Copy out the data below word for word, leaving out the pictures.

[Records from a data collection]
------------------------

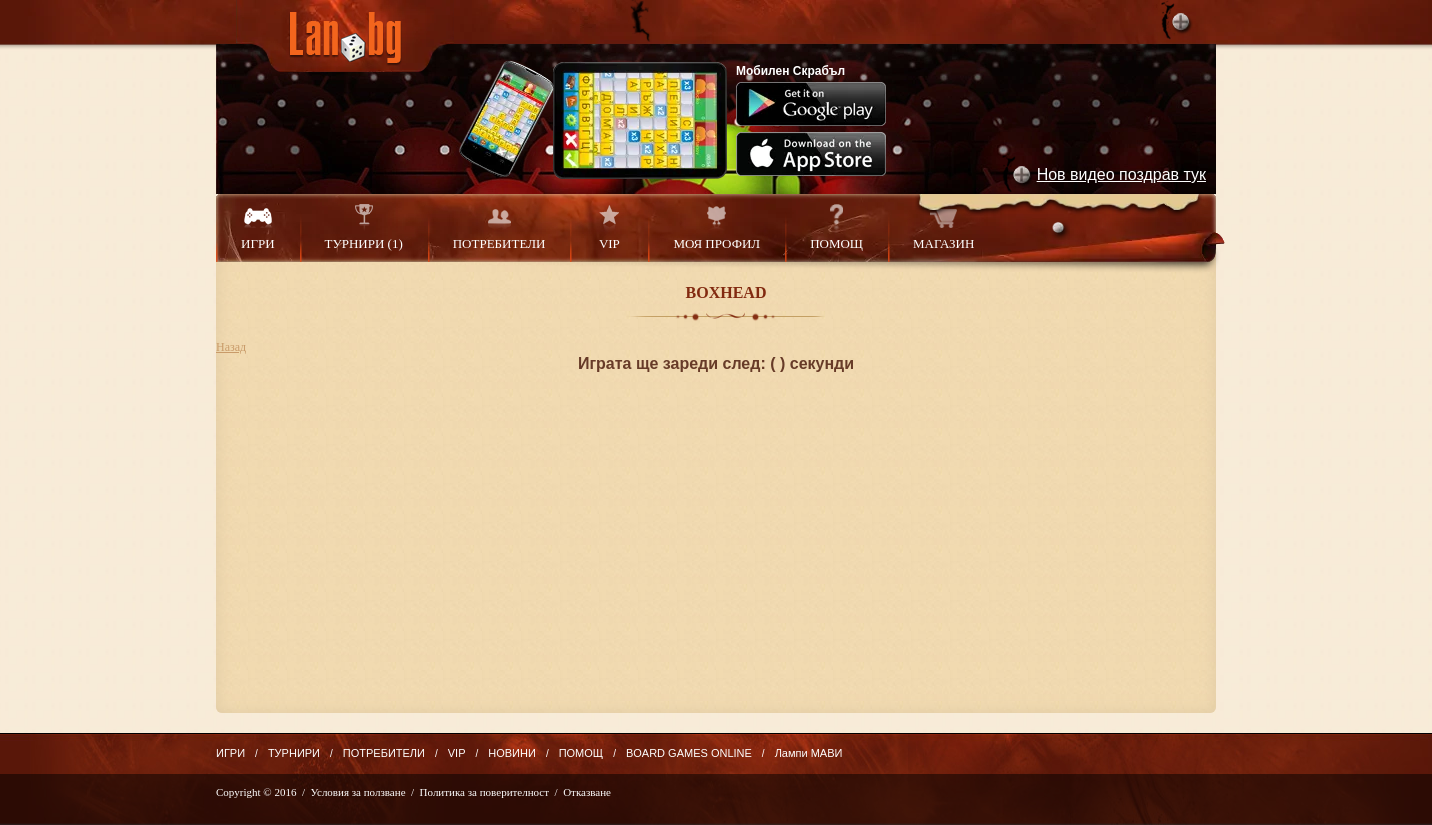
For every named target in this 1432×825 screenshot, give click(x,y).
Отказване (587, 792)
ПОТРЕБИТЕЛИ (499, 227)
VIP (609, 227)
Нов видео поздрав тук (1121, 174)
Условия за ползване (358, 792)
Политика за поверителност (484, 792)
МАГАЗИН (943, 227)
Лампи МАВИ (809, 753)
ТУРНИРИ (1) (364, 227)
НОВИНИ (512, 753)
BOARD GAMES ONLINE (689, 753)
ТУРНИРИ (294, 753)
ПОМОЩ (836, 227)
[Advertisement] (716, 573)
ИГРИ (258, 227)
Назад (231, 347)
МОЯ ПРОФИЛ (716, 227)
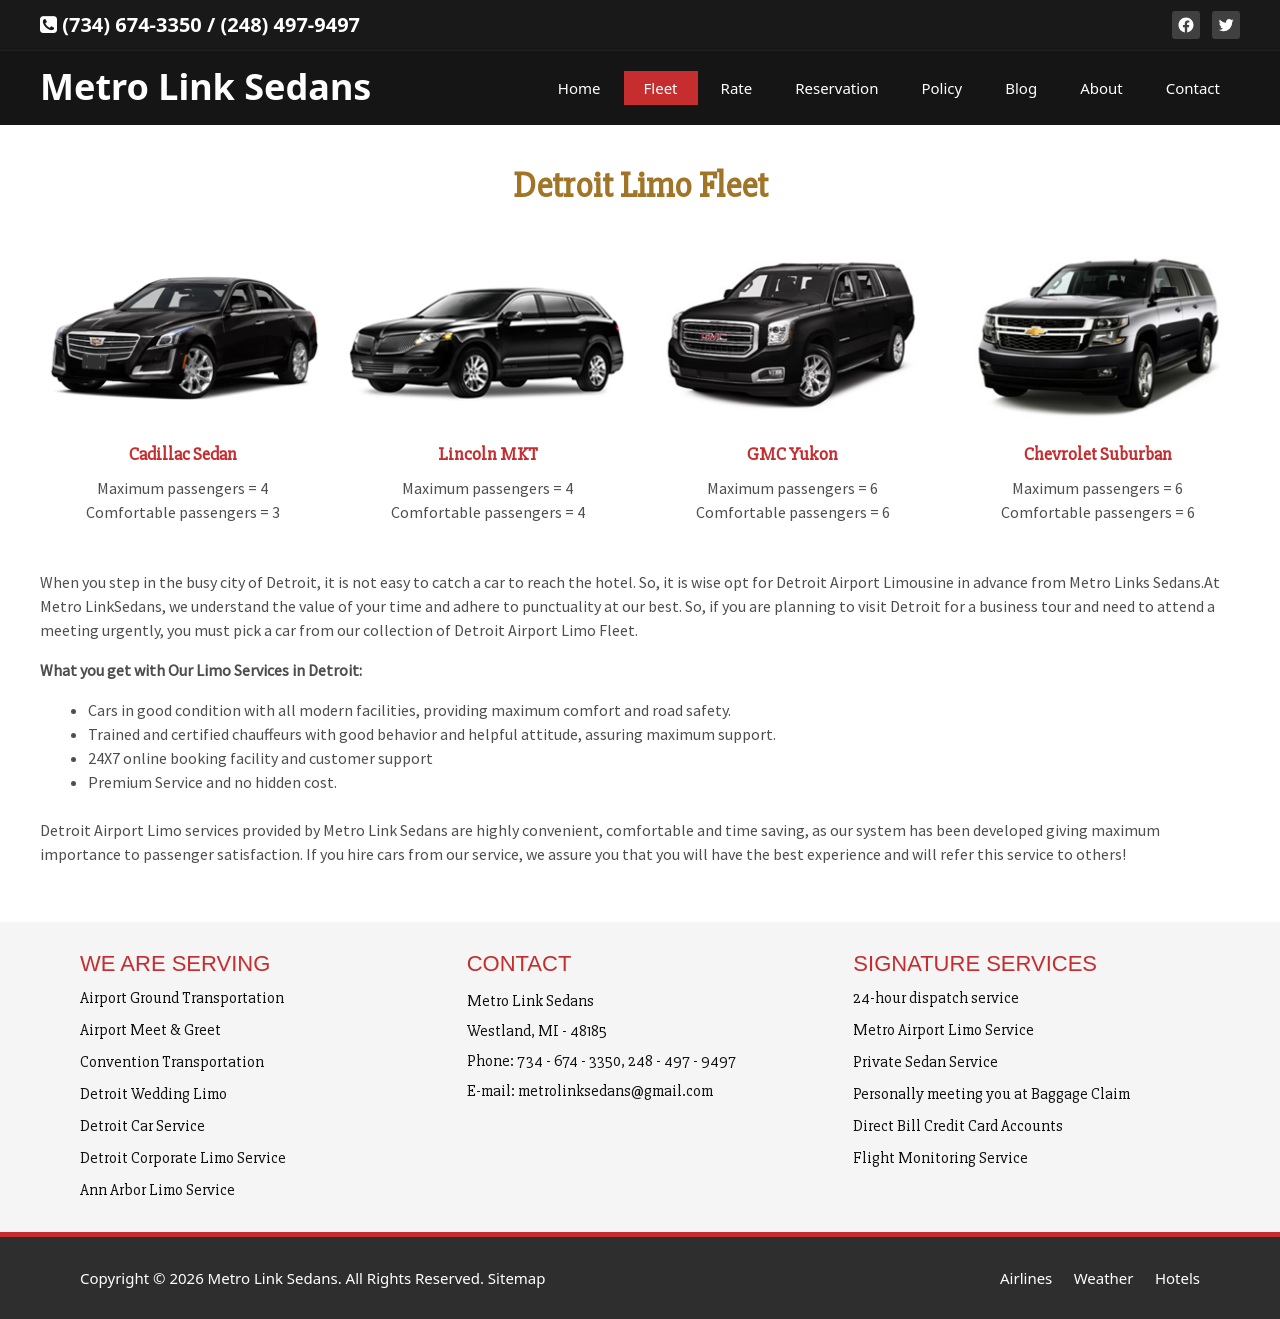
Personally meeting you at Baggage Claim (991, 1094)
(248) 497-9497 (290, 24)
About (1101, 88)
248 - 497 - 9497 (682, 1061)
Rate (737, 88)
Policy (941, 88)
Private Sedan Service (925, 1062)
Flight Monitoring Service (940, 1158)
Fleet (661, 88)
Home (579, 88)
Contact (1193, 88)
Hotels (1177, 1278)
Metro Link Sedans (205, 86)
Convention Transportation (172, 1062)
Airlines (1026, 1278)
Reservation (836, 88)
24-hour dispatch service (936, 998)
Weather (1104, 1278)
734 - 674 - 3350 (569, 1061)
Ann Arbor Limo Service (157, 1190)
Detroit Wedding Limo (153, 1094)
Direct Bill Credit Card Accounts (958, 1126)
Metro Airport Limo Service (943, 1030)
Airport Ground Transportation (182, 998)
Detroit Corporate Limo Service (183, 1158)
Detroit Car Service (142, 1126)
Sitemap (517, 1278)
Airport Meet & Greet (150, 1030)
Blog (1021, 88)
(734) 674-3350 (132, 24)
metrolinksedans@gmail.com (615, 1091)
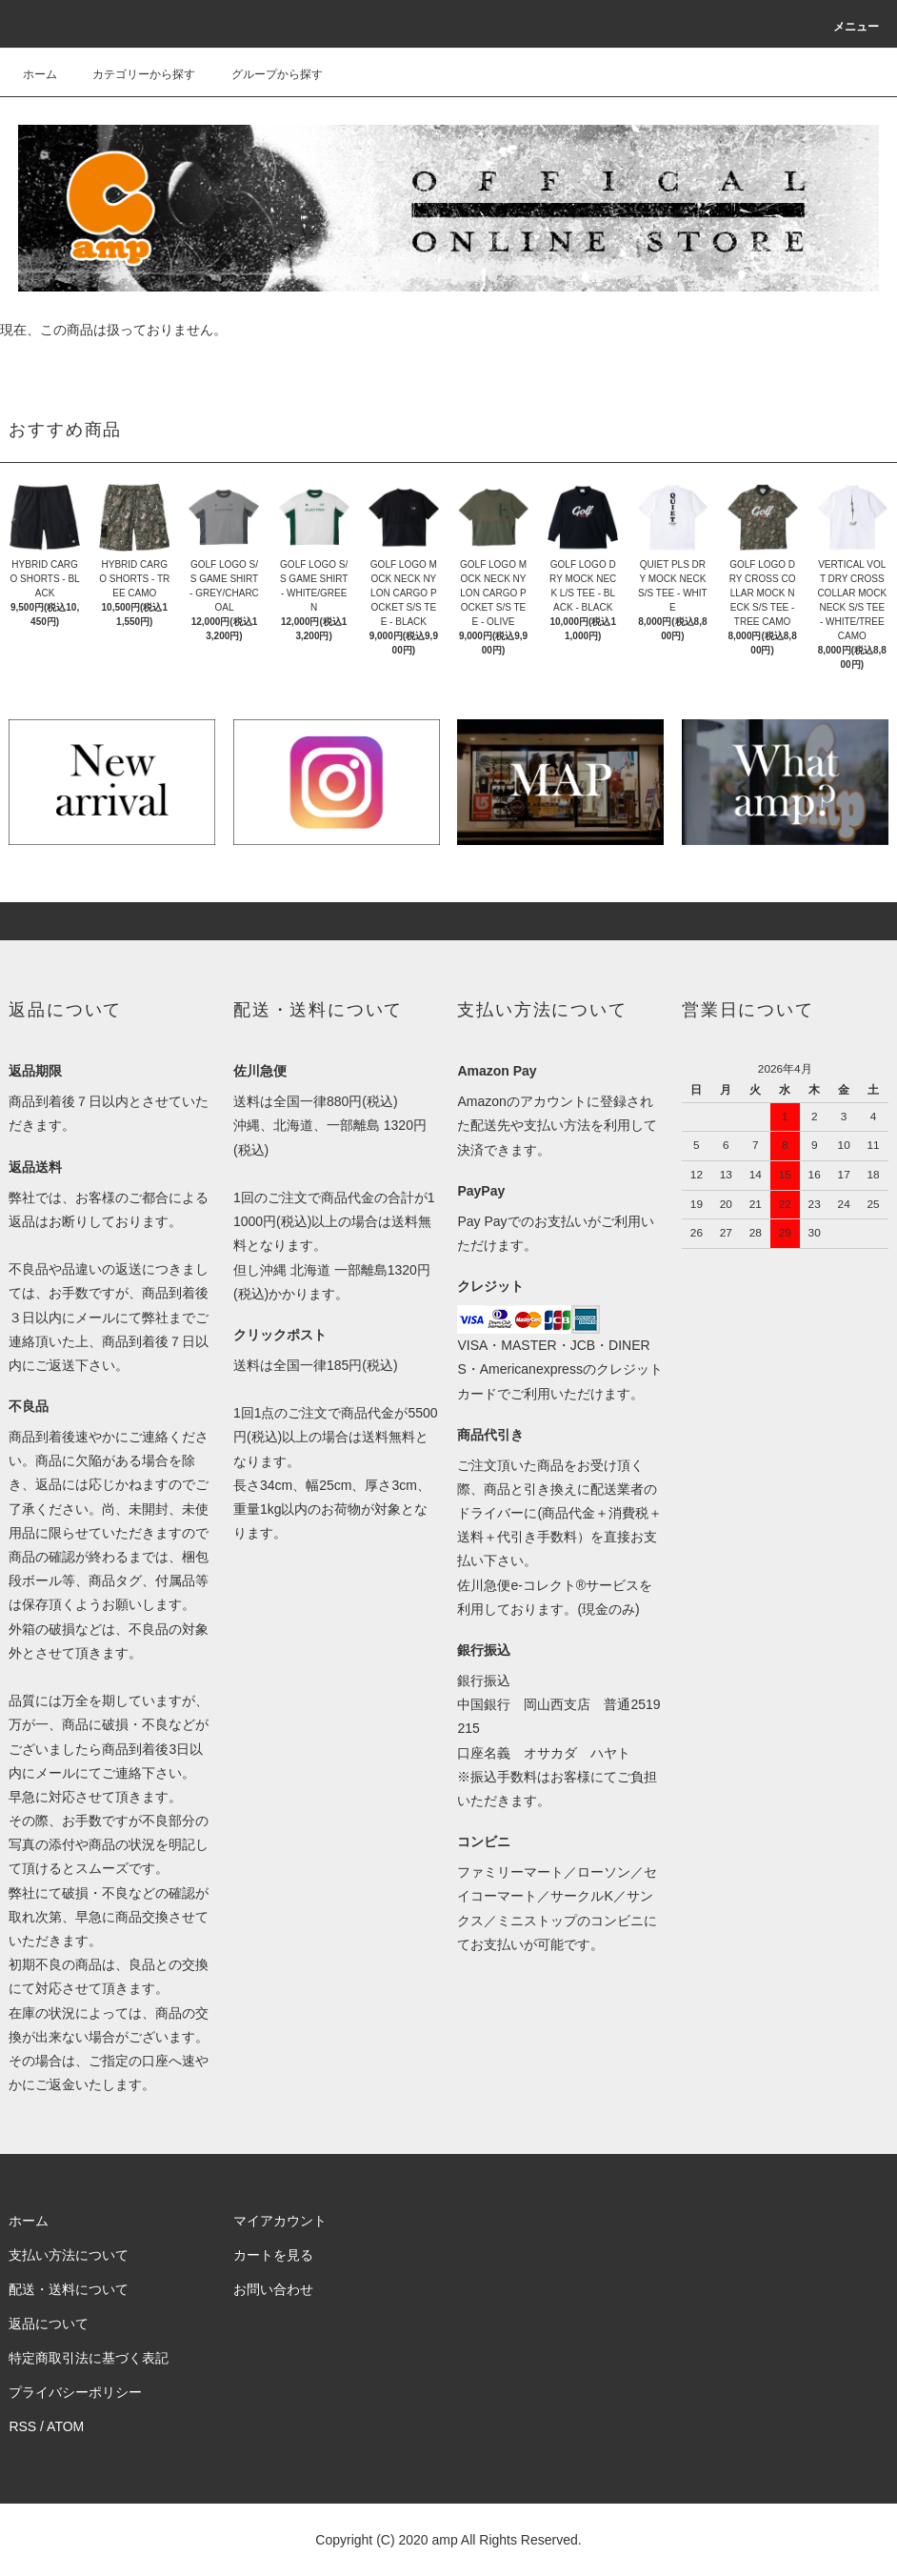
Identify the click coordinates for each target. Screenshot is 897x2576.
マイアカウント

------------------------

» **OUTPUT OF THE TASK**
For every named target in this 1432×825 screenshot, give click(x,y).
Отказване (587, 792)
ПОТРЕБИТЕЛИ (499, 227)
VIP (609, 227)
Нов видео поздрав тук (1121, 174)
Условия за ползване (358, 792)
Политика за поверителност (484, 792)
МАГАЗИН (943, 227)
Лампи МАВИ (809, 753)
ТУРНИРИ (1) (364, 227)
НОВИНИ (512, 753)
BOARD GAMES ONLINE (689, 753)
ТУРНИРИ (294, 753)
ПОМОЩ (836, 227)
[Advertisement] (716, 573)
ИГРИ (258, 227)
Назад (231, 347)
МОЯ ПРОФИЛ (716, 227)
Personally meeting you at Baggage Claim (991, 1094)
(248) 497-9497 (290, 24)
About (1101, 88)
248 - 497 - 9497 (682, 1061)
Rate (737, 88)
Policy (941, 88)
Private Sedan Service (925, 1062)
Flight Monitoring Service (940, 1158)
Fleet (661, 88)
Home (579, 88)
Contact (1193, 88)
Hotels (1177, 1278)
Metro Link Sedans (205, 86)
Convention Transportation (172, 1062)
Airlines (1026, 1278)
Reservation (836, 88)
24-hour dispatch service (936, 998)
Weather (1104, 1278)
734 - 674 - 3350 (569, 1061)
Ann Arbor Limo Service (157, 1190)
Detroit Wedding Limo (153, 1094)
Direct Bill Credit Card Accounts (958, 1126)
Metro Airport Limo Service (943, 1030)
Airport Ground Transportation (182, 998)
Detroit Corporate Limo Service (183, 1158)
Detroit Car Service (142, 1126)
Sitemap (517, 1278)
Airport Meet & Greet (150, 1030)
Blog (1021, 88)
(734) 674-3350 (132, 24)
metrolinksedans@gmail.com (615, 1091)
Identify the click coordinates for each target. Screenshot is 897x2576.
マイアカウント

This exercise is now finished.